И все-таки — случилось. Значительно позже. Вы вернулись после длительной командировки (и учителя танцев ездят иногда в командировки), и пасмурный Лусницкий встретил вас в коридоре. Похоже, что он ждал.

— Иду утверждать себя. Я утверждаю себя на физиономиях сограждан. Я, извольте видеть, приношу людям пользу и радость. Лысому я говорю, что ему идет лысина, конопатому — что веснушки. А одному безухому я сказал, что его волосы и бакенбарды отлично скрывают изъян. Вот так я утверждаю себя и приношу радость.

Но говорил он на этот раз далеко не весело.

— К чему вы это? — спросили вы, и сердце сжалось от страха.
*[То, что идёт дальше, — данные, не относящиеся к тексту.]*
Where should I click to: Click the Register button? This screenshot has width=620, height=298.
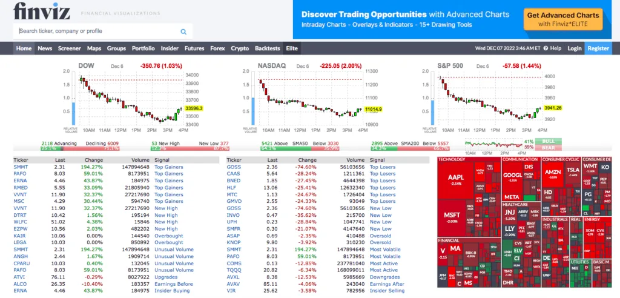click(598, 48)
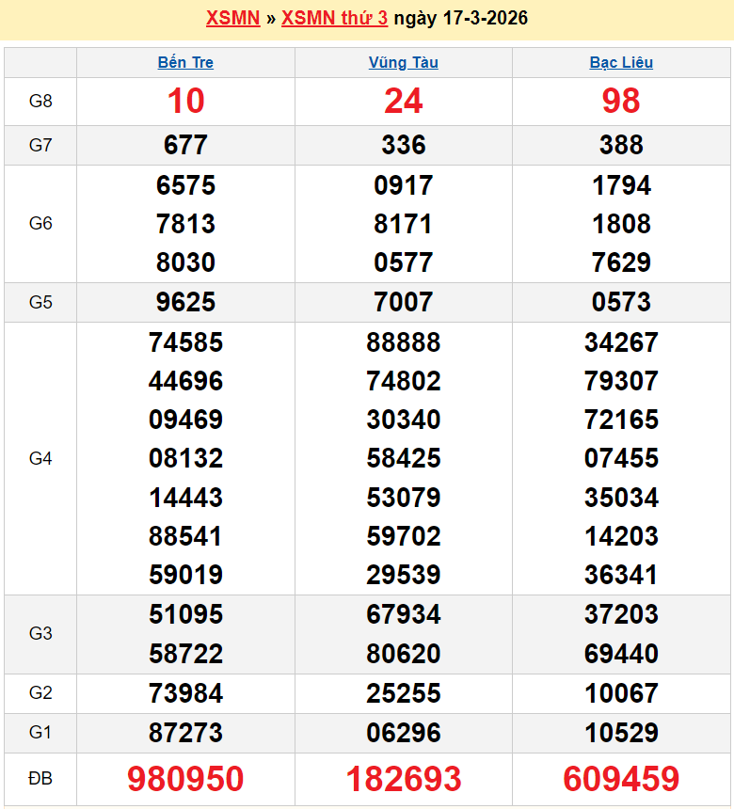Select Bến Tre's G8 result 10
Viewport: 734px width, 809px height.
[185, 102]
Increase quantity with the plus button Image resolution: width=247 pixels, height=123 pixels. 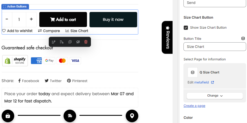(x=31, y=19)
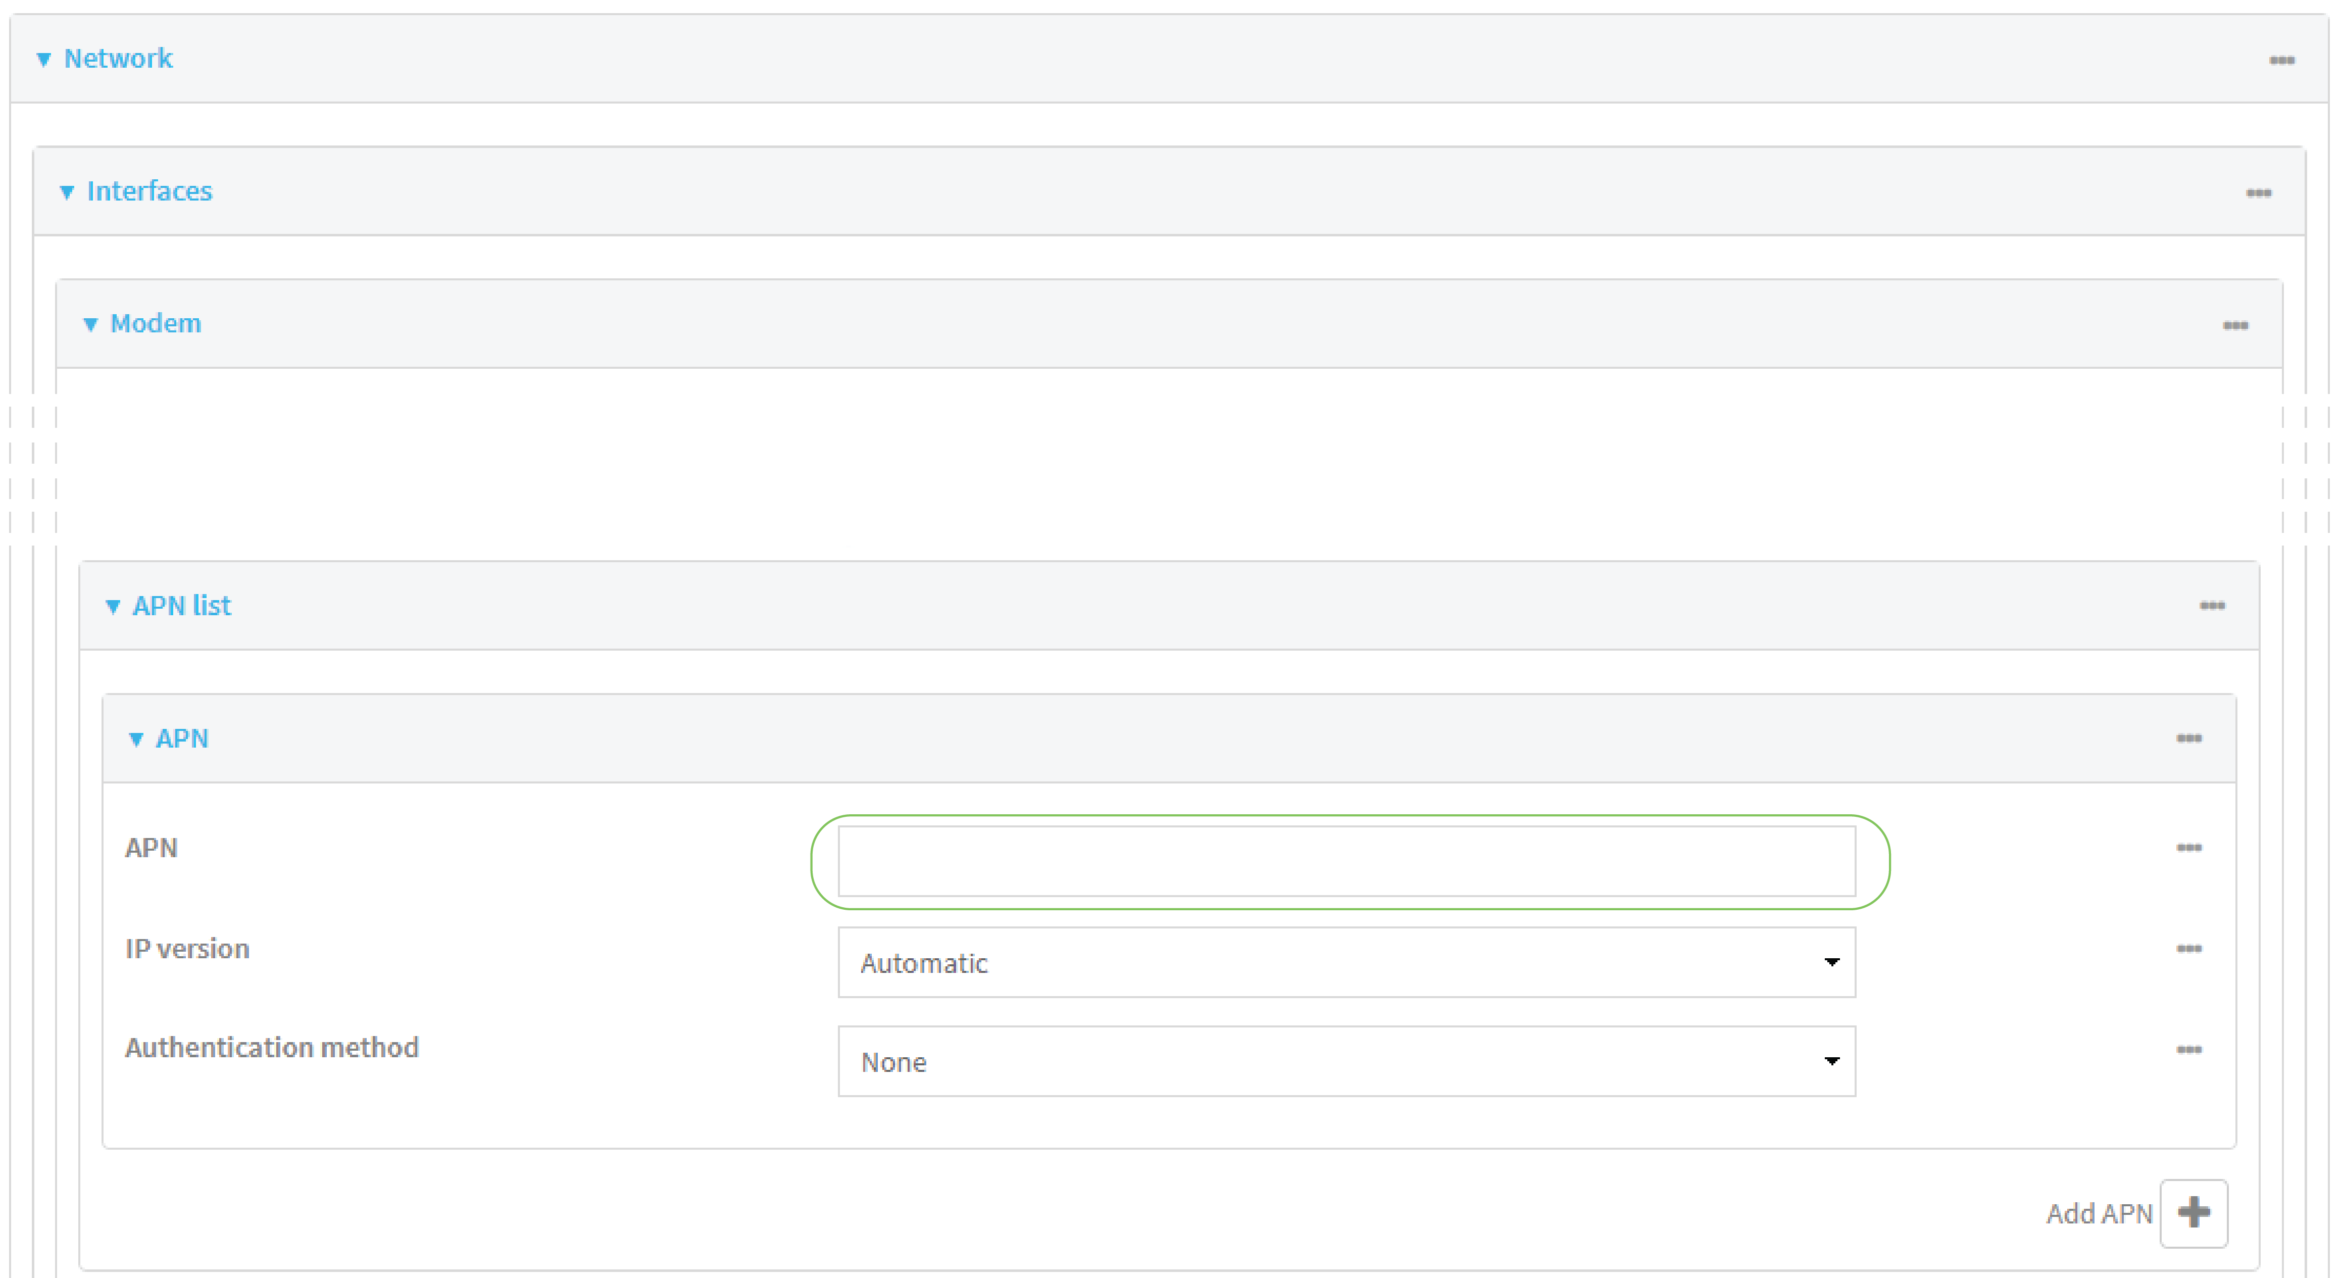Collapse the inner APN section
2343x1278 pixels.
136,739
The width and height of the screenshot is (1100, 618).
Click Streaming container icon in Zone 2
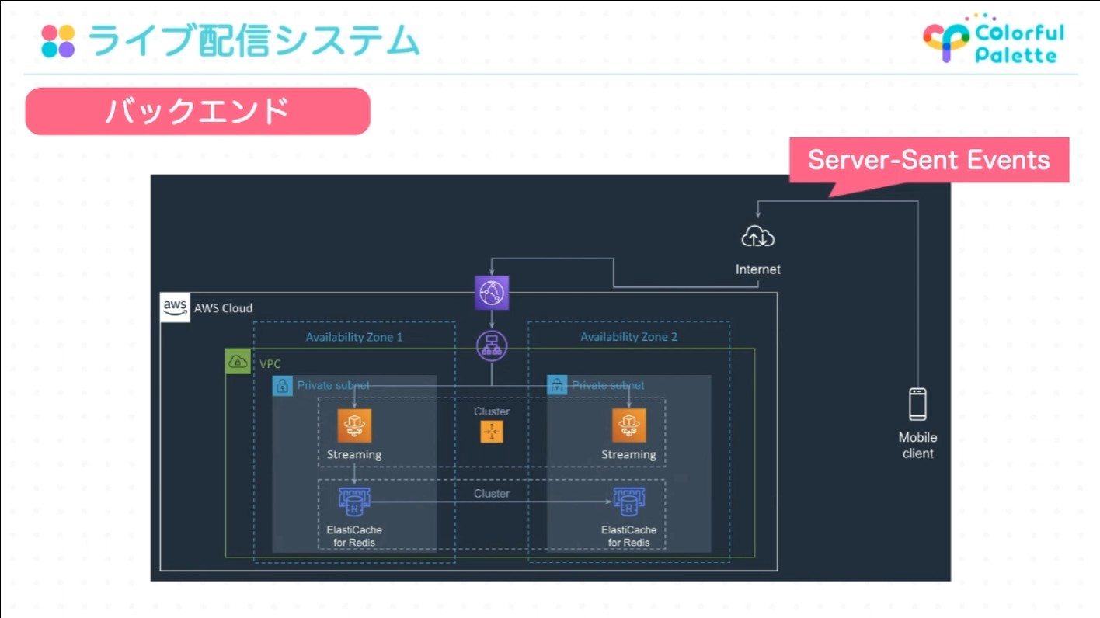pos(629,425)

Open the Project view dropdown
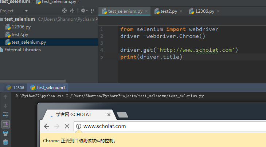[26, 11]
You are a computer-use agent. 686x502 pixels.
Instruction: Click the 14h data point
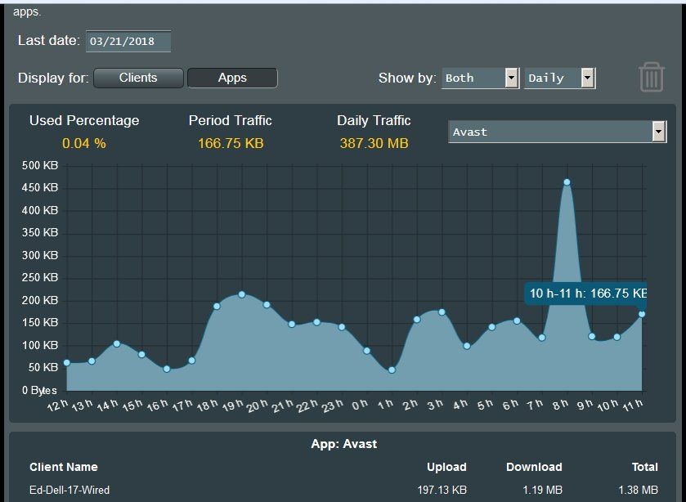point(117,343)
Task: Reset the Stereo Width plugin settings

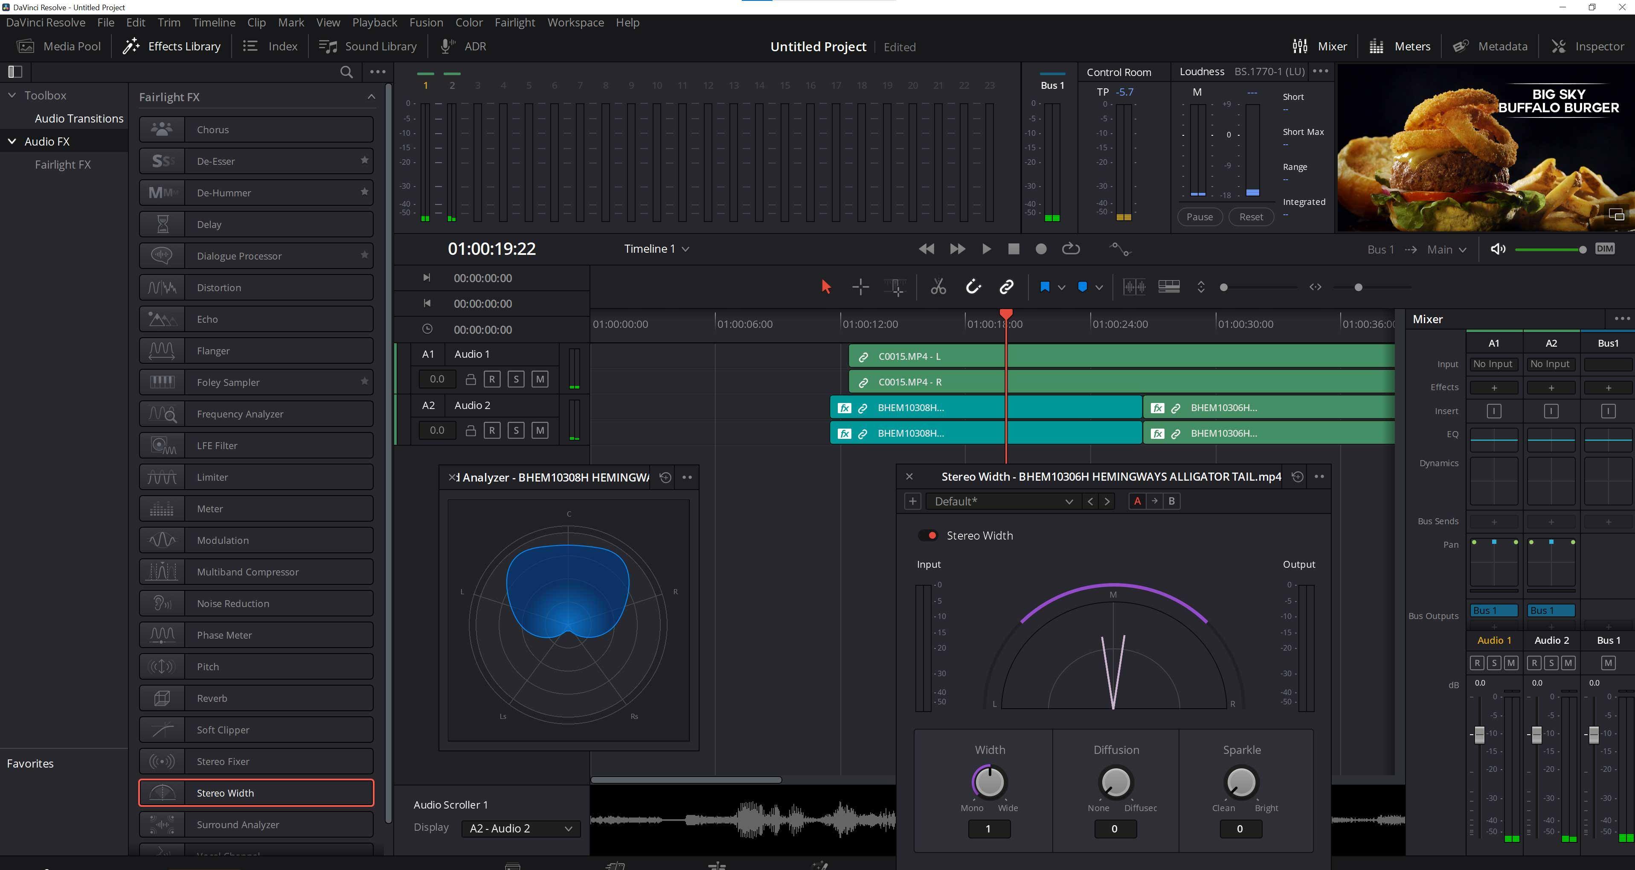Action: click(1297, 477)
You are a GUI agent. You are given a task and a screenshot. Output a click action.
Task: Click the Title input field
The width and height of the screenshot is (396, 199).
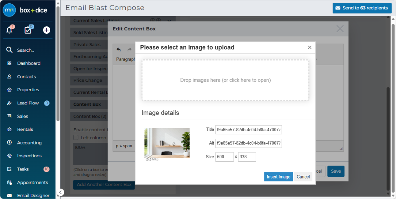(x=249, y=130)
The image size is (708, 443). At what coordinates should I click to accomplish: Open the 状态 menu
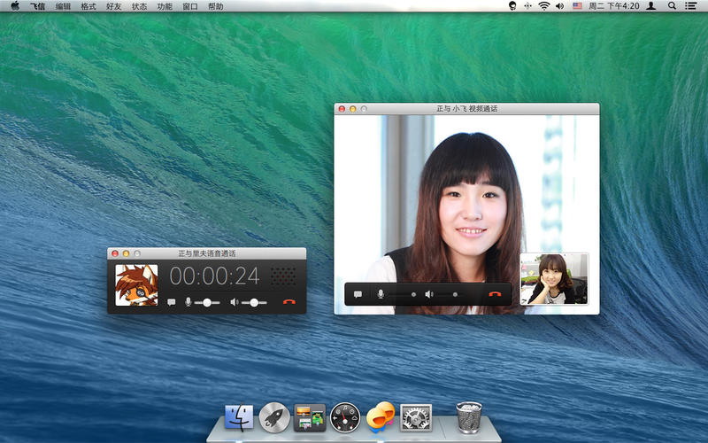[x=140, y=6]
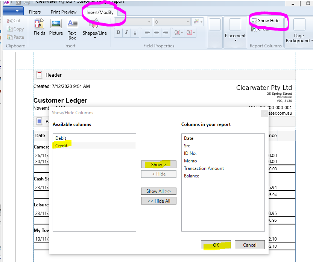Screen dimensions: 313x262
Task: Toggle italic formatting button
Action: coord(127,33)
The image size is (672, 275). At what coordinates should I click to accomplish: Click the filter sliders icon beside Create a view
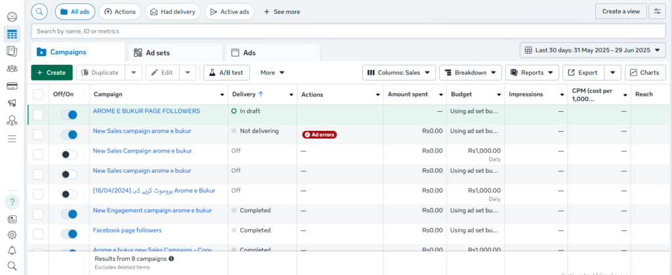click(657, 11)
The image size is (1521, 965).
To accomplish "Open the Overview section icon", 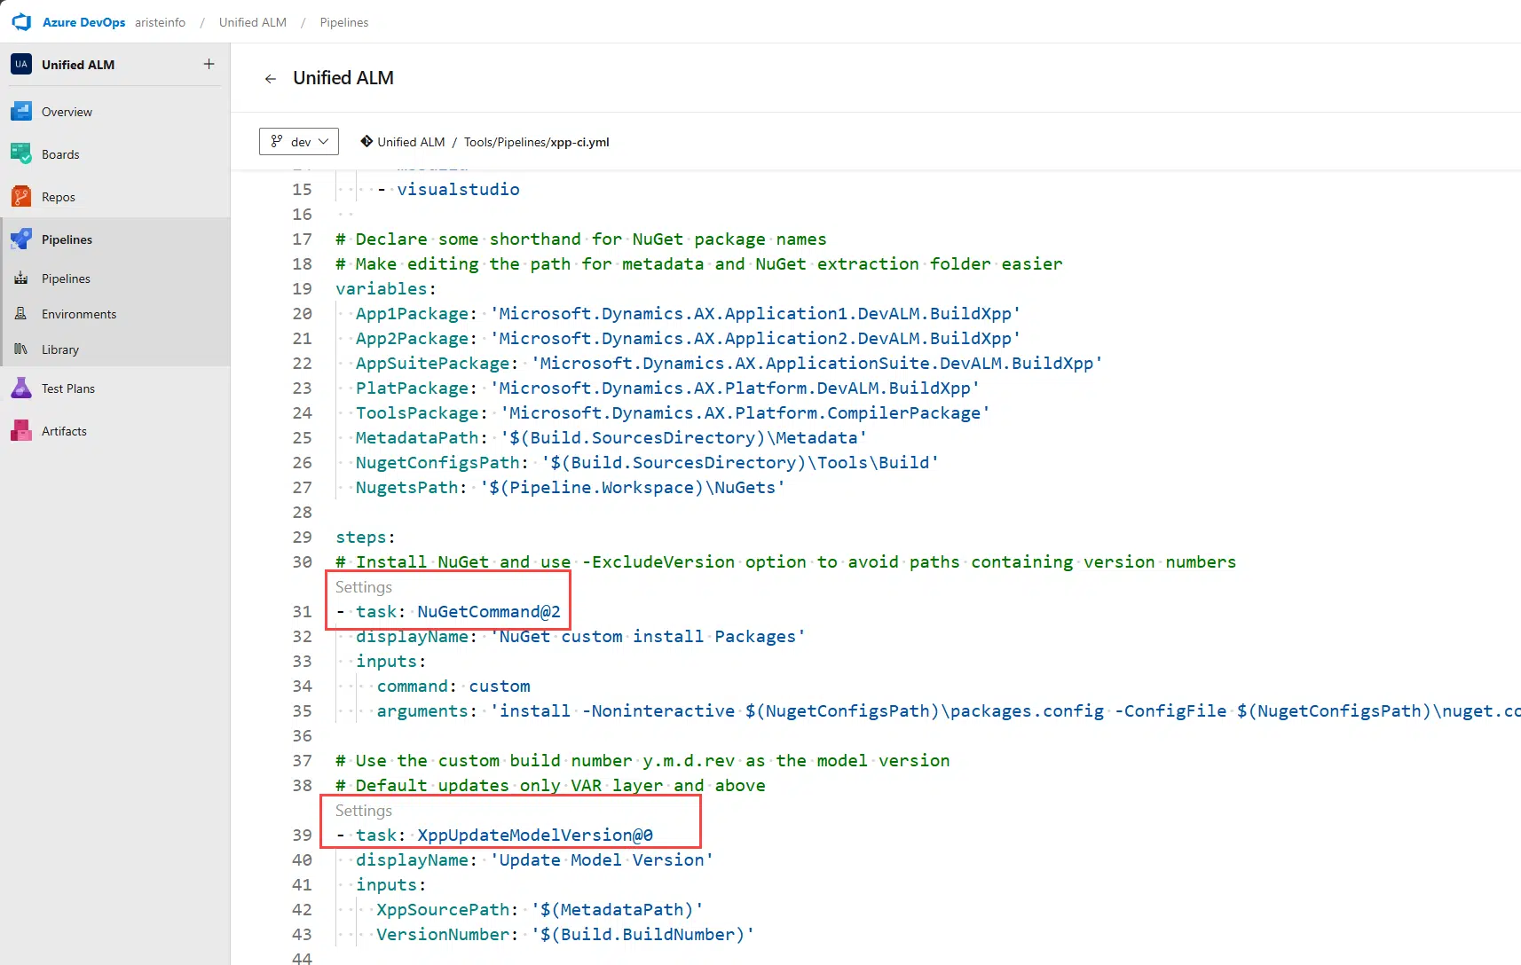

— Извините меня, но я должен вам сказать... должен вам сказать, что вы слепой котенок... Должен вам сказать, потому что не могу больше видеть спокойно...

И вы произнесли тогда удивительную фразу, удивительную по легкомыслию и гениальности одновременно, произнесли сразу, не задумываясь, хотя и слыли ненаходчивым.

— ПОЧЕМУ ВЫ ИЗВИНЯЕТЕСЬ, ВЕДЬ ЭТО НЕ ВЫ МНЕ ИЗМЕНИЛИ?

Тут-то вы и увидели, впервые увидели, что Лусницкий остолбенел.

— Вы, — сказал он, запинаясь, — вы понимали?.. знали?..

— Утверждать себя нужно постоянно, всюду и всегда, — процитировали вы, и пол качнулся под ногами. — Выходите на площадь, вынимаете знамя альтруизма...

Потом вы постучали к себе. Вы постучали несколько раз и вдруг догадались, что дома-то никого нет, что никто ведь вам не откроет сегодня... На столе лежал чистый лист бумаги. Так было когда-то условлено, ну не то, чтобы условлено, а... («Давай договоримся, а! Ну так, просто для шутки, не будь же таким букой!..»).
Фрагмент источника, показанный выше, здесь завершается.